[Entries provided Boundary: Start]

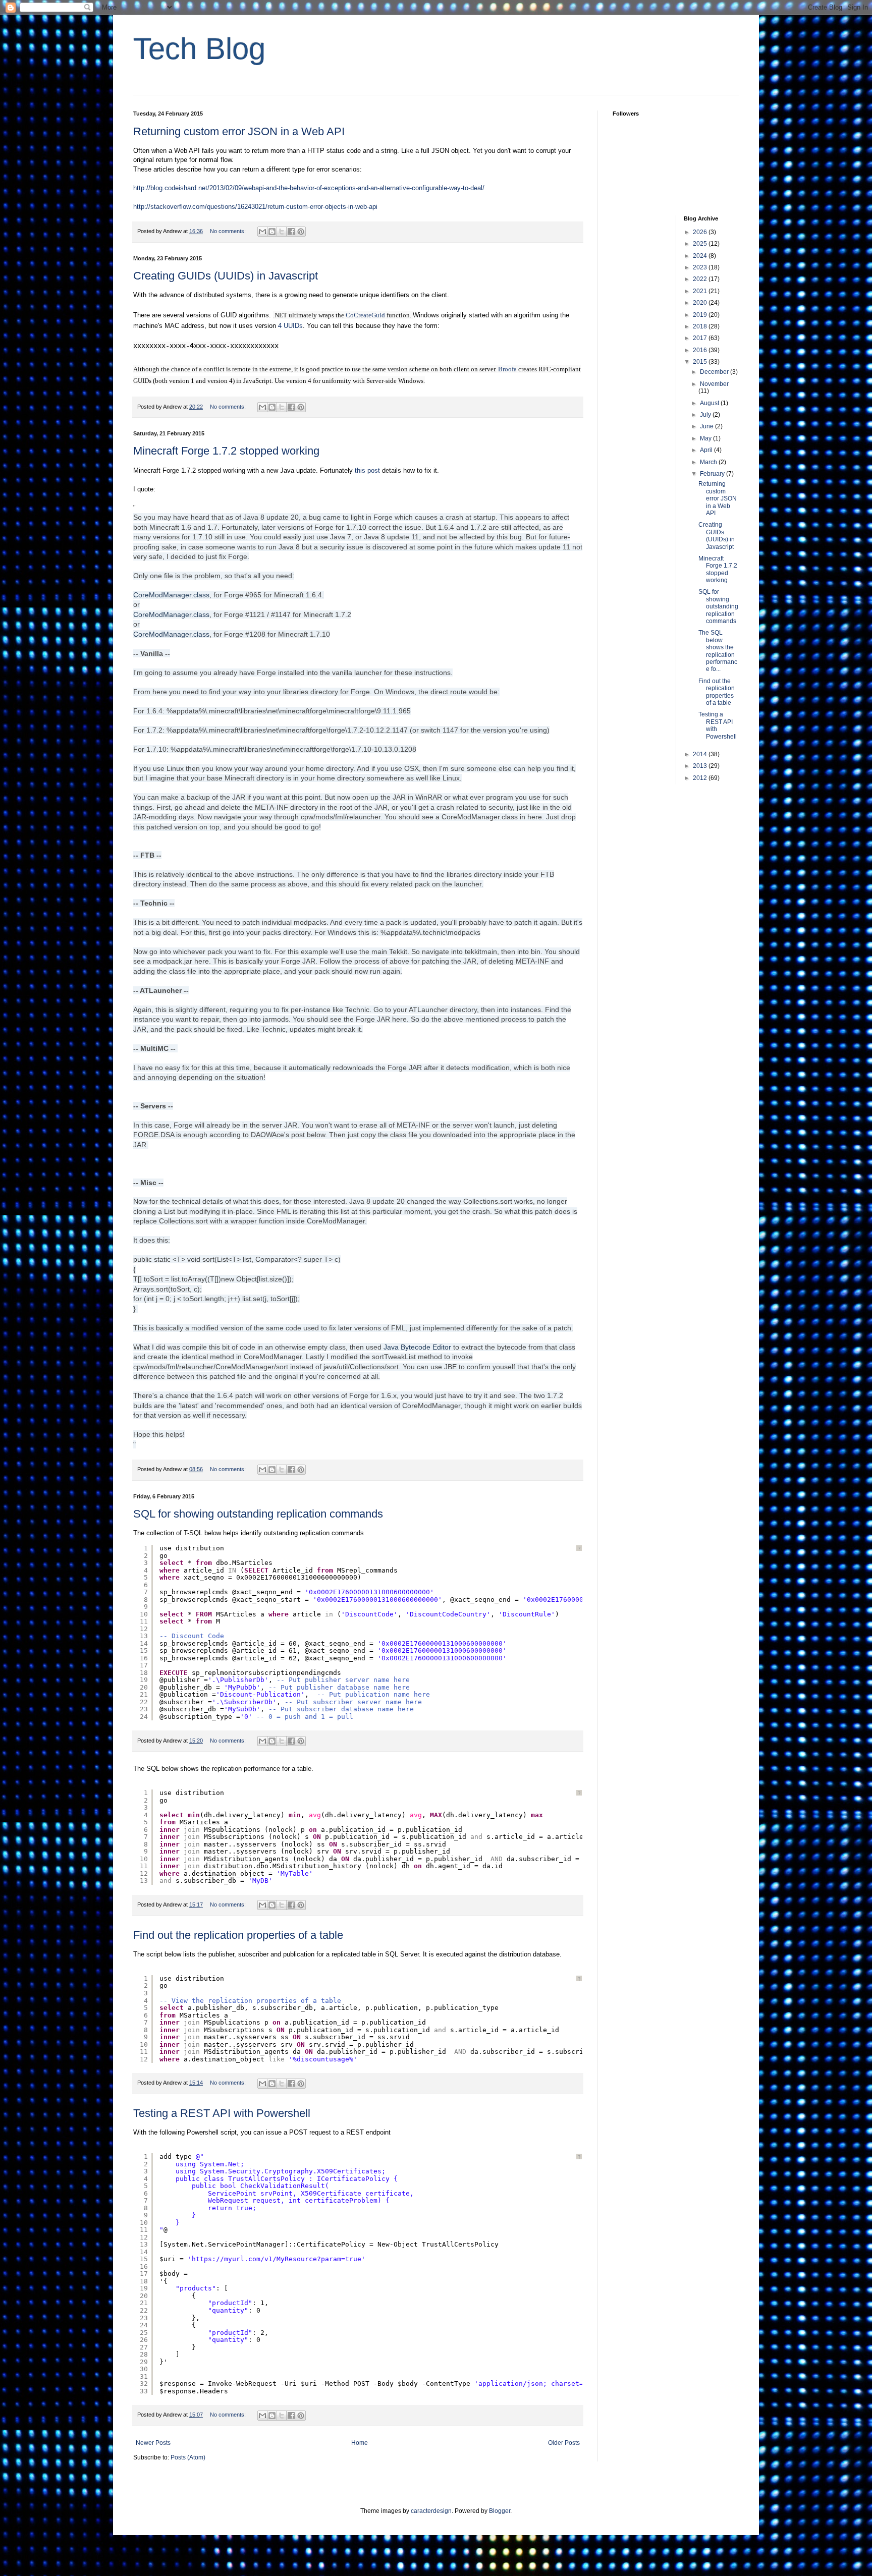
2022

[Entries provided Boundary: End]
[Entries provided Boundary: Start]

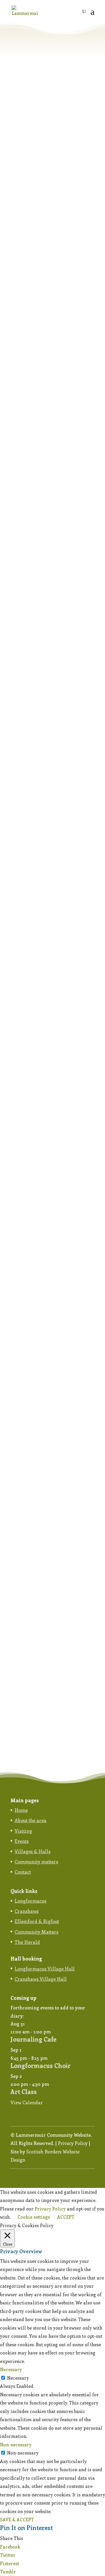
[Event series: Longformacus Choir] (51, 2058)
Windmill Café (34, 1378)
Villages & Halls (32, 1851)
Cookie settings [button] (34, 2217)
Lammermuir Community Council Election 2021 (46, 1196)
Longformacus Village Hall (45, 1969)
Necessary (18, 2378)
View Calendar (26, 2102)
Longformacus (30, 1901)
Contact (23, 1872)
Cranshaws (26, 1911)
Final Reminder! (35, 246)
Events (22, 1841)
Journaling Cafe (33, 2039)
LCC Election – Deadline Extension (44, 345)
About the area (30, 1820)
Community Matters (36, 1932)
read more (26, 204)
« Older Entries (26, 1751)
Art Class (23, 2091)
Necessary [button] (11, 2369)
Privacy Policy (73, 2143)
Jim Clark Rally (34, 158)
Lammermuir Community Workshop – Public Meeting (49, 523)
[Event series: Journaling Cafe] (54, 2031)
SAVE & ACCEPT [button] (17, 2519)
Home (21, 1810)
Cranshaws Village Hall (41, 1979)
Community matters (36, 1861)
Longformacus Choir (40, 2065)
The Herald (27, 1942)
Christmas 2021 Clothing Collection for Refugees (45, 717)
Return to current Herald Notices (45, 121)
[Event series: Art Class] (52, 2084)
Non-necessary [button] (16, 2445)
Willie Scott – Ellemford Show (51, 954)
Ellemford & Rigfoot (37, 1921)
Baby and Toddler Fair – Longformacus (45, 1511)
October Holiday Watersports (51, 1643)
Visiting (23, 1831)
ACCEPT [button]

[Entries provided Boundary: End]

§ **Task prompt**:
Copy out every line from the data above that has "Lammermuir" in it.

§ **Response for this exercise**:
Lammermuir Community Council Election 2021 (46, 1196)
Lammermuir Community Workshop – Public Meeting (49, 523)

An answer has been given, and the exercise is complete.